Perhaps the most defining feature of the present era – and the one that poses the biggest challenge for capitalism – is the rise of surplus populations.


After the Cold War, with Russia and China entering into the global capitalist system, the number of proletariat across the world doubled to over 3 billion. Yet capitalism has been unable to create sufficient numbers of jobs, leaving many low-income economies with huge informal labour markets with people eking out an existence at the edges of capitalism. After the 2008 crisis, high-income economies saw incredibly high levels of unemployment and a very slow return of job growth. With a new wave of technology emerging and potentially automating vast swaths of existing jobs, the future looks set to push even more workers into under- and un-employment. The result? An increasingly large surplus population that has neither the means to survive outside of capitalism nor the jobs to survive within it. The result is a crisis of work.
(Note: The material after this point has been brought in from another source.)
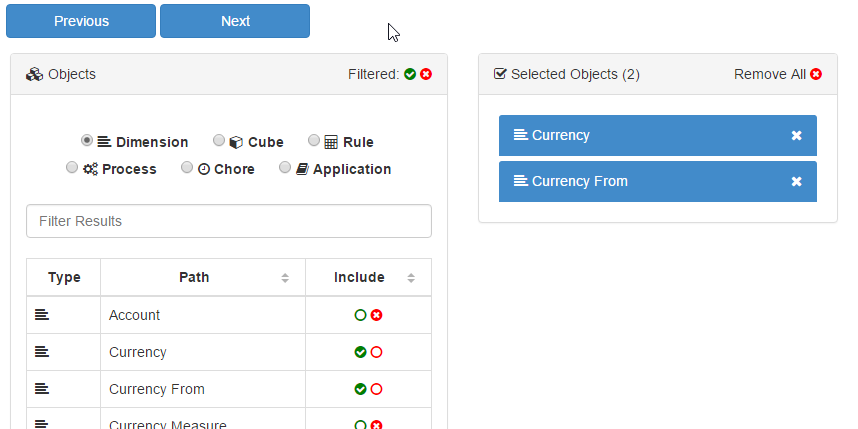Remove Currency from selected objects
Image resolution: width=858 pixels, height=429 pixels.
[x=796, y=135]
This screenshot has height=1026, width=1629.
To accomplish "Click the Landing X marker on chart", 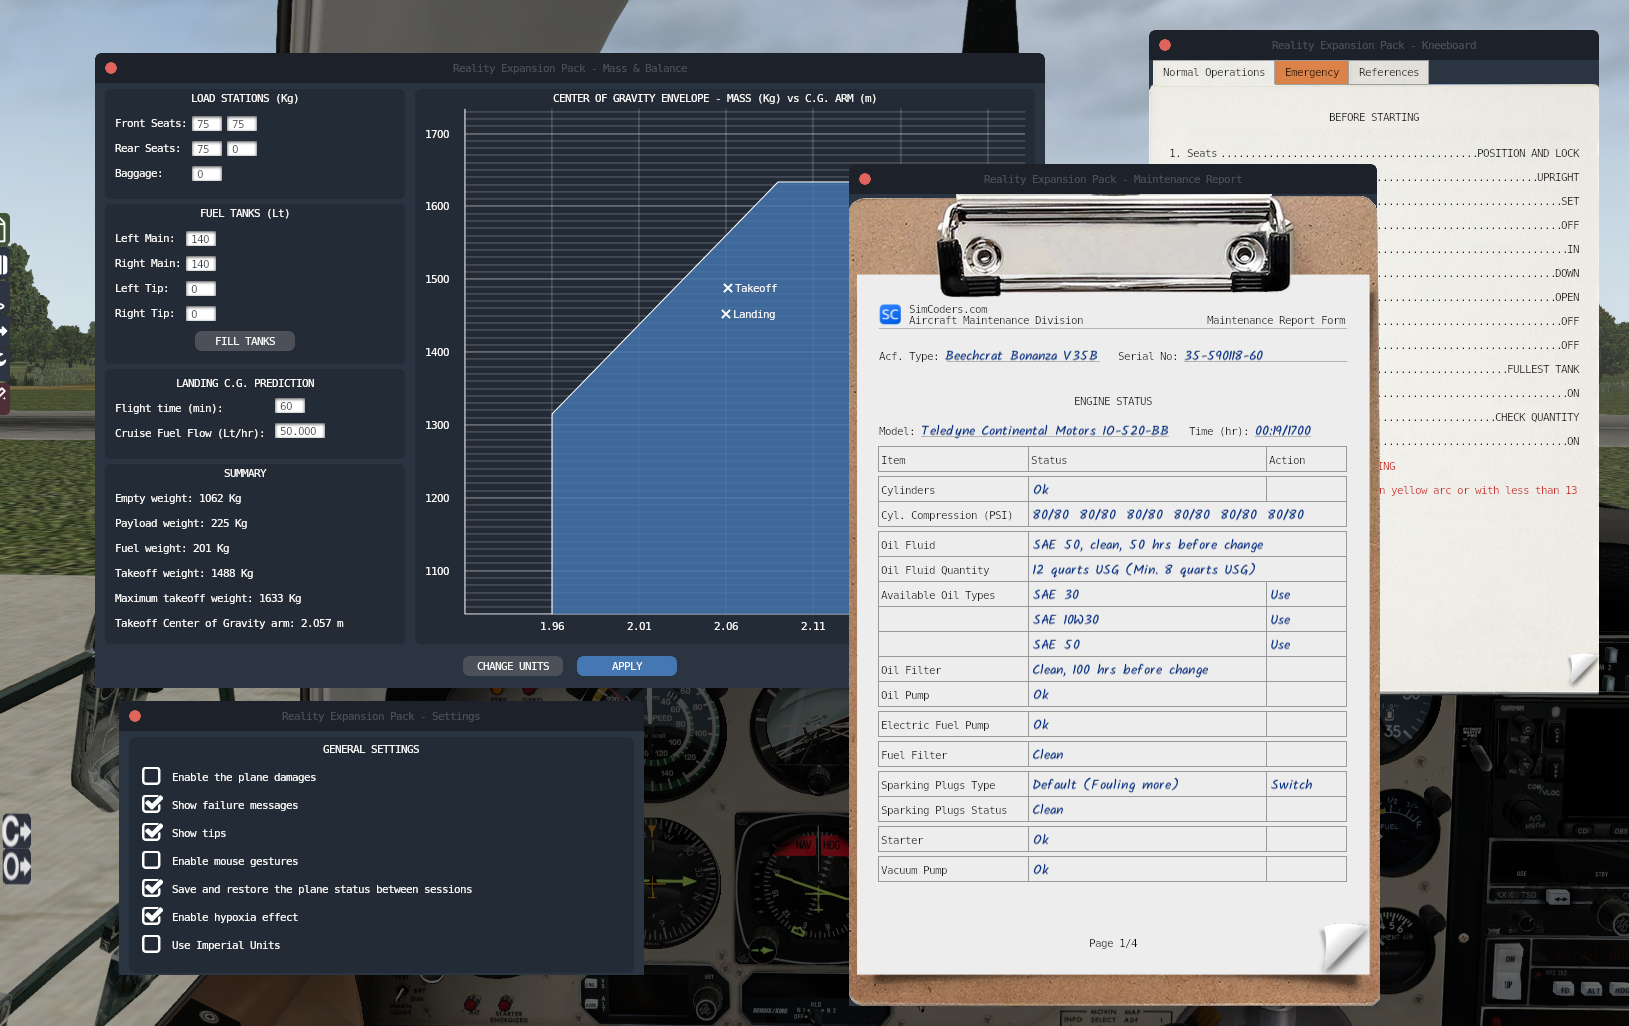I will [726, 314].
Dr. Nick Srnicek is Lecturer in Digital Economy in the Digital Humanities department at King’s College London. His current research is focused on post-work politics and social reproduction, and how the two separate areas can be fit together. He is the co-author, with Dr. Helen Hester, of a forthcoming book, entitled After Work (Verso, 2019) and has previously written on labour market transformations – Inventing the Future (co-authored with Dr. Alex Williams, Verso, 2015) – and on the digital economy and its dynamics: Platform Capitalism (Polity, 2016).